X. Service de nuit.
(Ouolof)
En 1884, à Saint-Louis j’ai vu quelque chose d’extraordinaire.
C’est en remplissant une mission dont m’avait chargé mon officier : M. Baffart-Coquard, sur mon retour de N’Diago154 entre une heure et deux heures du matin. J’avais été envoyé pour faire revenir l’aide de camp du colonel, commandant supérieur des troupes de Saint-Louis. La cause de cette convocation c’est que l’aide de camp en question : M. le lieutenant Fametal rendait impossible le bal qui avait lieu à N’Diago ce soir là. Il était plus joli que tous les autres officiers qui dansaient là-bas.
Aussi ses camarades avaient-ils arrangé un bon tour pour l’obliger à rentrer à Saint-Louis.
J’avais accompagné mon lieutenant à N’Diago. Jusqu’à une heure du matin j’étais resté couché avec les soldats d’infanterie. A ce moment, mon lieutenant est venu me réveiller. Il m’a dit : « Ahmadou, il ne faut pas avoir peur. Un spahi n’a jamais peur ! Il y a un camarade à nous, un officier qui gâte tout le bal. Personne ne sait comment l’en empêcher. Aussi je te charge d’une mission — et le capitaine que tu vois t’en charge aussi. (Ce capitaine était de l’infanterie). Si tu fais ce qu’il faut, nous te donnerons 20 francs de bounia155 ».
- — Et moi je lui réponds : « Mon lieutenant, il y a dans le bal un commandant à quatre galons ! Il y a un lieutenant-colonel et vous voulez me faire mentir devant mes supérieurs ! Le colonel, commandant supérieur des troupes va me f….. dedans !
- « — Ce n’est pas la peine de t’effrayer, Ahmadou, je me rends responsable de ce qui arrivera.
Alors je dis :
- « C’est bon ! ».
- « — Va t-en seller ton cheval et vivement ! Dès que ce sera fait, monte dessus aussitôt.

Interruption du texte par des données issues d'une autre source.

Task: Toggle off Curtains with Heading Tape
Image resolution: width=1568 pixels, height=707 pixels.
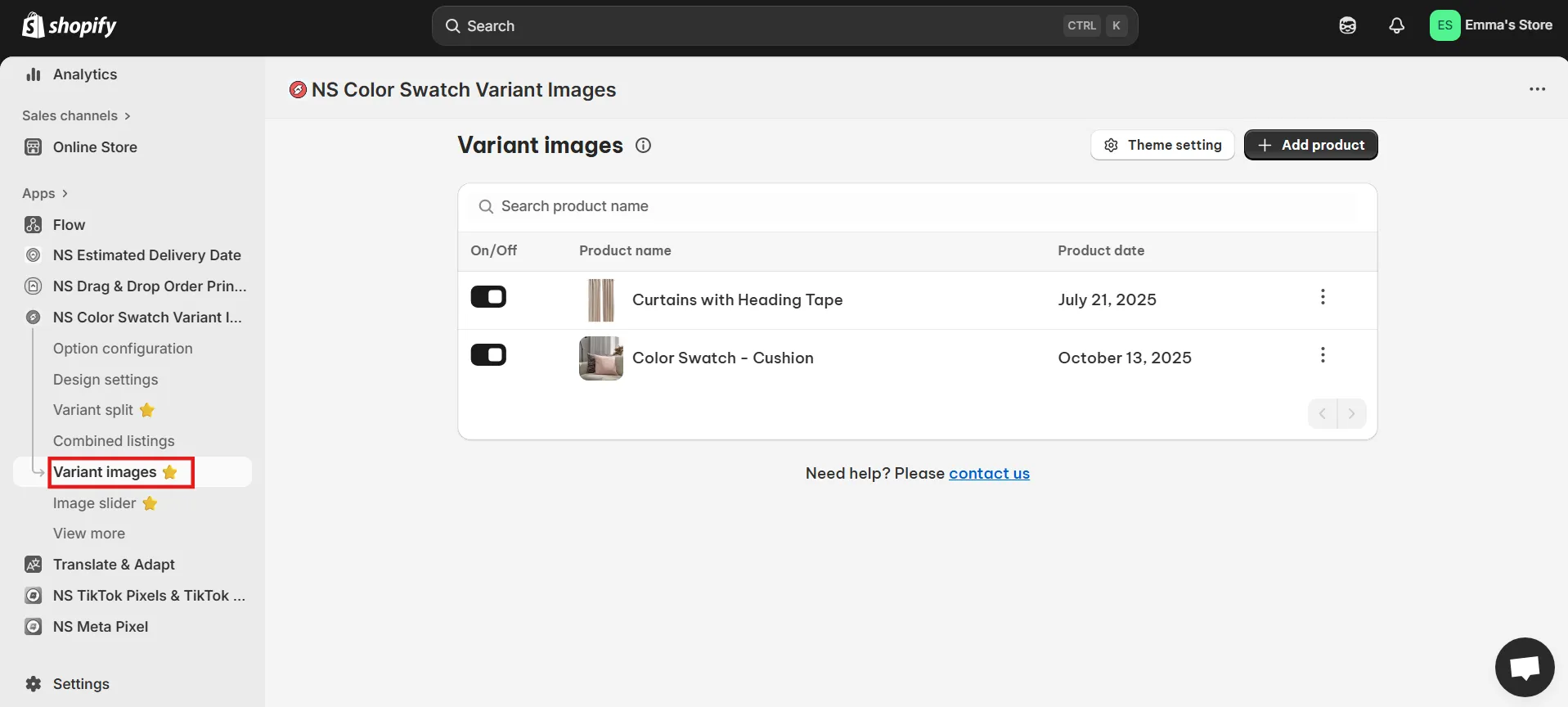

Et puis arrive au triple galop et entre dans la salle en parlant fort devant tous les officiers qui sont là. Dis hardiment : « Lieutenant Fametal, répondez ! Le commandant supérieur des troupes de Saint-Louis vous ordonne de rentrer immédiatement car vous êtes venu au bal sans permission. »
- — Je monte à cheval. Je trotte d’abord comme si j’étais en colère puis, lorsque je suis tout près, je charge !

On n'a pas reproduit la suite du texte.